Re: Encoding, Unicode, locales, etc.

Carlos Moreno <moreno_pg@xxxxxxxxxxx> · Wed, 01 Nov 2006 09:50:01 -0500

Thanks Tom, for your reply.

Tom Lane wrote:

Carlos Moreno <moreno_pg@xxxxxxxxxxx> writes:

Why is it that the database
cluster is resrticted to a single locale (or single set of locales) instead
of being configurable on a per-database basis?

Because we depend on libc's locale support, which (on many platforms)
isn't designed to switch between locales cheaply  [...]

This stuff is certainly far from ideal, but the amount of work involved
to fix it is daunting; see many past pg-hackers discussions.

Fair enough --- and good to know.

2)  On the same token (more or less), I have a test database, for which
I ran initdb without specifying encoding or locale;  then, I create a
database with UTF8 encoding.

There's no such thing as "you didn't specify a locale".  If you didn't
specify one on the initdb command line, then it was taken from the
environment.  Try "show lc_collate" and "show lc_ctype" to see what
got used.

Yes, that's what I meant --- I meant that I did not use the --locale or 
-E command-
line switches for the initdb command.  Both lc_ctype and lc_collate show
en_US.UTF-8

I try lower of a string that
contains characters with accents  (e.g., Spanish or French characters),
and it works as it should according to Spanish or French rules --- it
returns a string with the same characters in lowecase, with the same
accent.  Why did that work?  My Linux machine has all en_US.UTF-8
locales, and en_US is not even aware of characters with accents,

You sure?  I'd sort of expect a UTF8 locale to know this stuff anyway.
In any case, Postgres doesn't know anything about case conversion
beyond what toupper/tolower tell it, so your experimental result is
sufficient proof that that locale includes these conversions.

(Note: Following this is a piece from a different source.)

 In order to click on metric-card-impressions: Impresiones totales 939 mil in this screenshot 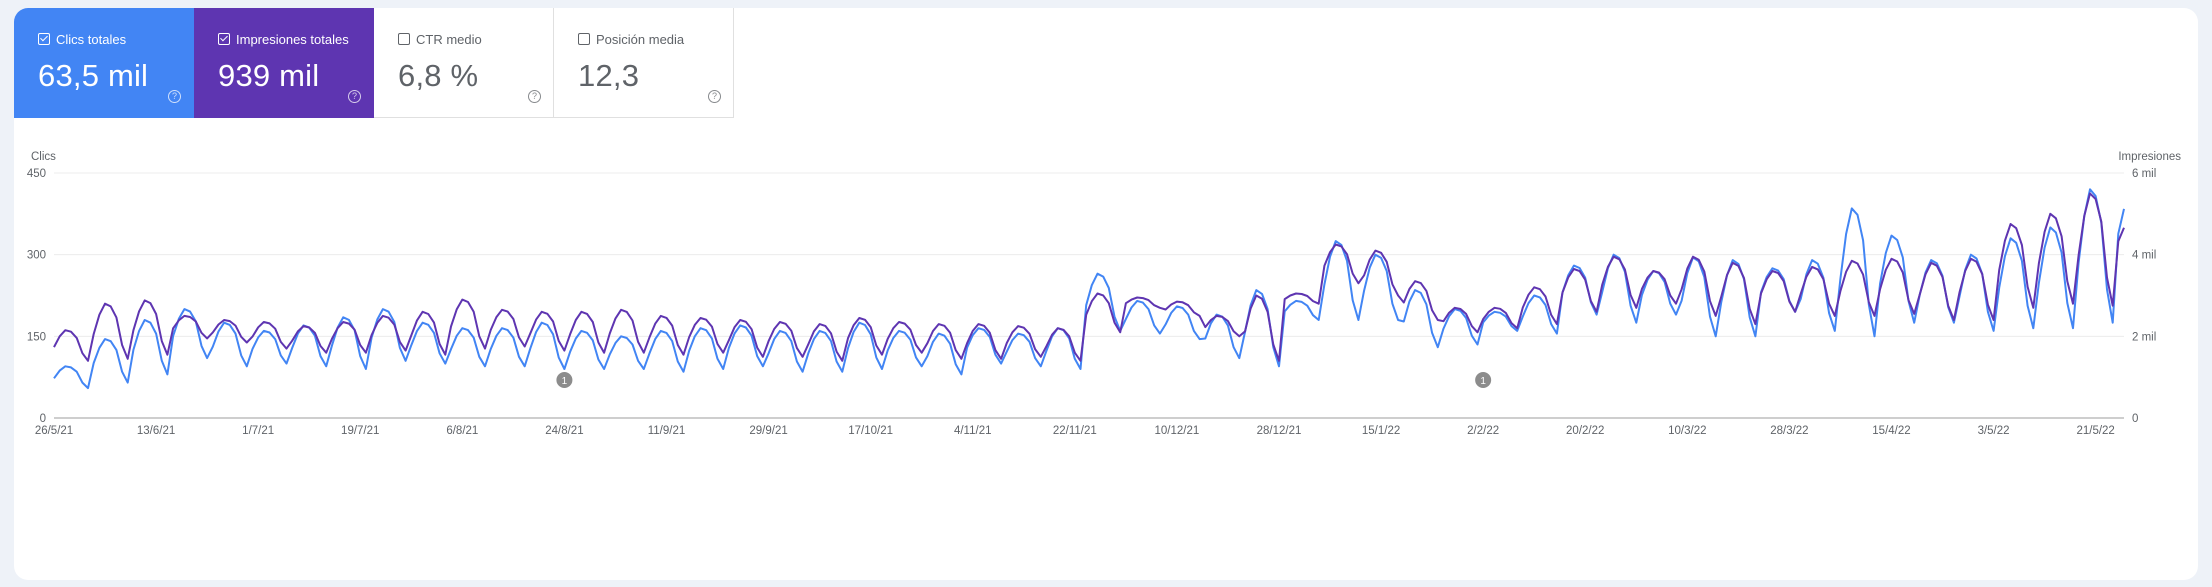, I will do `click(284, 63)`.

Are you sure there's nothing about the way PostgreSQL interacts with C
conversion functions?   I ask because, as part of a "sanity check", I 
repeated
the tests --- now with two machines;  one that has PG 8.1.4, and the 
other one
has 7.4.14, and they behave differently.

The one that does the case conversion "correctly" (read:  as I expect it 
as per
Spanish or French rules) is 8.1.4 with en_US locale (LC_CTYPE and
LC_COLLATE both showing en_US.UTF-8).  PG 7.4.14, *even with
locale es_ES*, does not do the case conversion  (characters with accent
or tilde are left untouched).

I wonder if someone could shed some light on this little mystery....???
Perhaps to add more confusion to my experimental/informal tests, PG 8.1.4
is running on a FC4 AMD64 X2 box  (the command "locale" at the shell
prompt shows all en_US.utf8), and PG 7.4.14 is running on a laptop with
FC5 on an Intel Celeron M  (the command locale shows exactly the same
in that case).   Does this perhaps account for the difference?

Thanks,

Carlos
--